Updated from 2:21 p.m. EST
Most members of the
believe they are no longer committed to a "large" number of future interest rate hikes, minutes of the last meeting show.
Notes from the Dec. 13 meeting show the divide between dove and hawk widening on the policymaking Federal Open Market Committee, with members expressing divergent views on the pace of economic growth and the potential for high capacity use and energy prices to ignite inflation. Some consensus was reached on a revision to the Fed's statement about rate policy, with members agreeing to drop language that characterized the Fed as currently "accommodative," a move that suggested they believe current policy is neutral.
"Although future action would depend on the incoming data, this
new characterization of the outlook for policy was seen by most members as indicating that, given the information now in hand, the number of additional firming steps required probably would not be large," the minutes read.
Supporting this view were reports showing price pressures leveling off in several sectors.
"Recent data suggested that, thus far, indirect effects of elevated energy prices on core inflation had been muted. Moreover, energy prices generally had fallen back on balance since earlier in the fall, and much of the increases in inflation expectations posted in the aftermath of the hurricanes had reversed," the minutes read.
"Participants noted that robust competition -- including that from foreign producers -- and further substantial gains in productivity were helping to contain cost and price pressures," the minutes said. "Moreover, measures of labor compensation showed only moderate gains while relatively wide profit margins could allow firms to absorb somewhat larger increases in labor and other costs without boosting prices."
The Dec. 13 meeting, at which the fed funds rate was pushed up by a quarter-point for a 13th straight time, to 4.25%, was viewed as a watershed in financial markets. Most observers viewed the omission of the "accommodative" language as a sign the Fed would soon curtail its 18-month-old rate tightening campaign.
Notwithstanding evidence of weakening inflation, some FOMC participants continued to see reasons for vigilance, urging fellow members to rely on incoming data in formulating future policy.
"Surveys and anecdotal reports suggested that some firms were successfully passing at least a portion of their increased costs on to customers, and many participants remained concerned that elevated energy prices could put pressure on core inflation. Also, in the view of a number of participants, the economy was possibly producing in the neighborhood of its potential, and the persistent strength in spending of late suggested that resource markets could tighten further and inflation pressures build. Under these circumstances, and with policy having been accommodative for some time, inflation expectations could rise if monetary policy were not seen as responding to contain such risks.

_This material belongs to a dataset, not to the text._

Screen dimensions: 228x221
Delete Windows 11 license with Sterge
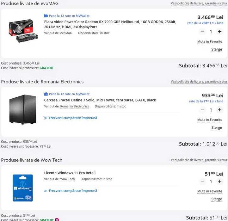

"Because the committee's actions over the past eighteen months had significantly reduced the degree of monetary policy accommodation, members thought that the policy outlook was becoming considerably less certain and that policy decisions going forward would depend to an increased extent on the implications of incoming economic data for future growth and inflation," the committee said.
Another debate centered around the Fed's vow for "measured" interest rate hikes -- a key policy signal that financial markets have reliably interpreted as a guarantee for another quarter-point interest hike at the next meeting.
"Some members thought that the word 'measured' was no longer necessary, but its retention for this meeting was seen as potentially useful to preclude a possible misinterpretation that the committee now saw a significant possibility of adjusting policy in larger increments in the near future."